A few days later, late one night, I signed on to Delta’s site and booked the flight.

Packing my suitcase the day before departure, the “what ifs” tumbled through my head and hung with me all the way to the airport. With my suitcase rolling along behind me, I stopped in front of the “check in” computers, slid my Visa card in and to my surprise navigated the process like a pro.

With my boarding pass in hand I hurried toward the “luggage drop” line. An agent greeted me with a smile. Watching my suitcase wobble along the conveyor belt, I prayed it would end up in San Diego. After a smooth trip through security and a cup of coffee in hand, I made my way to Gate 19.

When they called “zone 3” I double-checked my boarding pass and inched my way down the narrow aisle. Everything was going great as I settled into seat 20B.

Suddenly, the pilot announced, “Sorry folks, we have a slight delay in our departure. Should take about thirty minutes to change the flat tire and deice the plane. Flat tire! I leaned my head back, closed my eyes and said a prayer to calm me down.

In spite of the delay, it was a smooth flight. When we finally landed in San Diego, I gathered my luggage, slid into the back seat of a cab and soaked up the warm sunshine flowing through the window. After checking into the hotel, I hailed another cab and went to visit an old neighbor who lived across the street from my family in Minneapolis in the 1950s. When I rang the doorbell, my Japanese friend, Art, greeted me with a huge smile and a hug. A month shy of ninety-eight, he still had a sharp mind and a great sense of humor. We shared stories about life in the 1950s, his memories of the war years and the friendship between our two families.


The next day as the conference started, I looked for Cherie, but she hadn’t arrived yet. I worried that she might have canceled at the last minute due to health problems that had plagued her for the past several years. I hoped she was okay.

I attended the first session alone. When it was over, I spied Cherie, healthy and vibrant, standing by the registration table. As soon as our eyes met, smiles spread across our faces and we wrapped our arms around each other in long hug.

Over the next three days, we studied our schedules deciding which sessions to do together. Every so often we’d sit down and revise our plan, laughing as we crossed out one session and drew arrows to our new choices. Five minutes later, we stared at our scribbled notes and laughed as we tried to remember where we were headed and what we had decided. 

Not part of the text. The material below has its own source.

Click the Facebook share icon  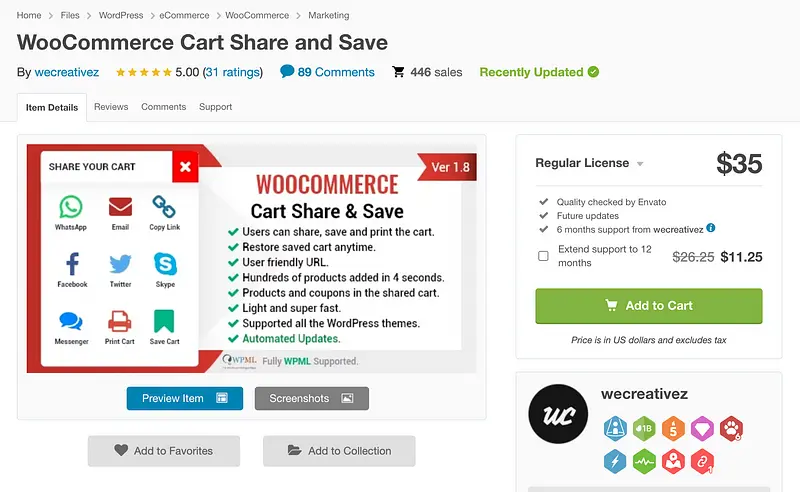tap(72, 264)
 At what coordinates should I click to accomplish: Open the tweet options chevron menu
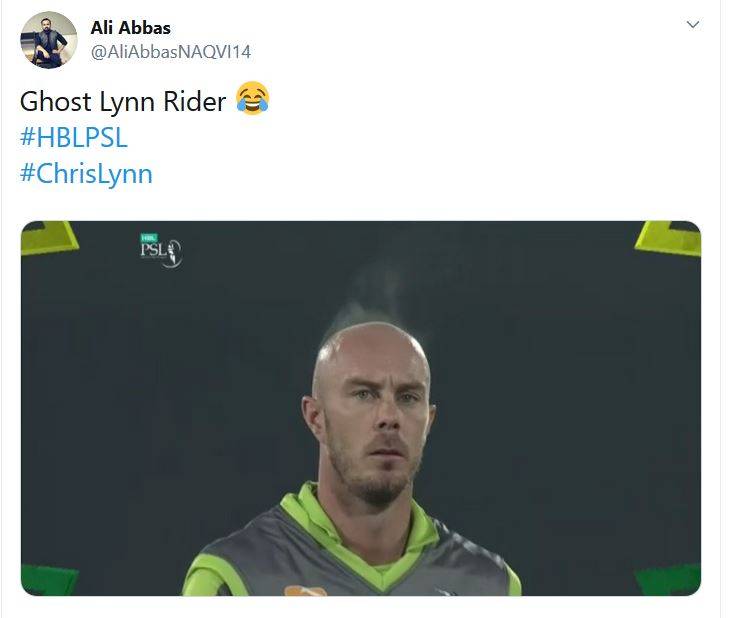click(692, 24)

The next morning, Cherie missed a couple of sessions so she could rest. Her health is better, but she still gets fatigued if she pushes herself too hard. On Sunday, I attended the morning session alone. The speaker, Bhava Ram (Brad Willis), a former NBC war correspondent, shared his amazing story of facing death and returning to a healthy life through the use of Yoga and other natural, self-healing approaches. He ended the session with a breathing exercise— just what I needed before heading home.



After a tearful “goodbye” to Cherie, I left San Diego recharged and energized. As the plane lifted off, a calm flowed over me. I wasn’t worried about lost luggage or much of anything else—well, except crashing. My successful solo flight had proved, I could spread my wings and fly! 

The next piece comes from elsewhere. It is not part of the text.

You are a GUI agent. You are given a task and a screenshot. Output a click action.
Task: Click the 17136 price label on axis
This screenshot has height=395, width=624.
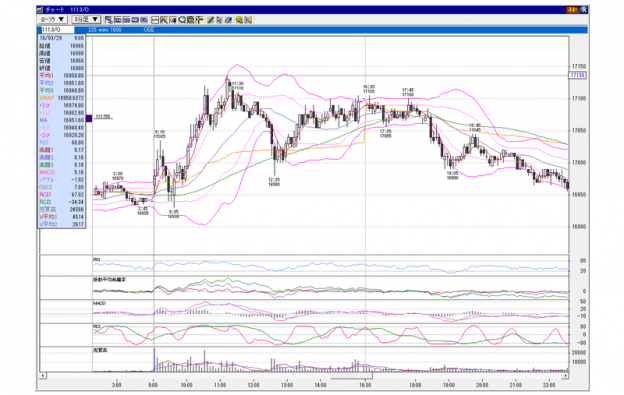tap(578, 75)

Read more about my grief journey challenges in my memoir, Twenty-Eight Snow Angels: A Widow's Story of Love, Loss and Renewal at http://www.outskirtspress.com/snowangels Available in ebook and paperback.

Dec 22, 2016


FACING MY FIRST CHRISTMAS AFTER THE LOSS OF MY HUSBAND
by Diane Dettmann

With the holidays just days ahead and many people coping with the loss of a loved one, I thought I'd share an excerpt from my memoir, Twenty-Eight Snow Angels: A Widow's Story of Love, Loss and Renewal. On June 30, 2000, my loving husband died. Alone and broken, I struggled to make sense of my life. When December rolled around, the holidays hit me hard. With the support of my sister and her family, I made it through that first Christmas. Often family and friends don't know what to do to support you in those dark days of grief, sometimes all it takes is for them to be there for you. 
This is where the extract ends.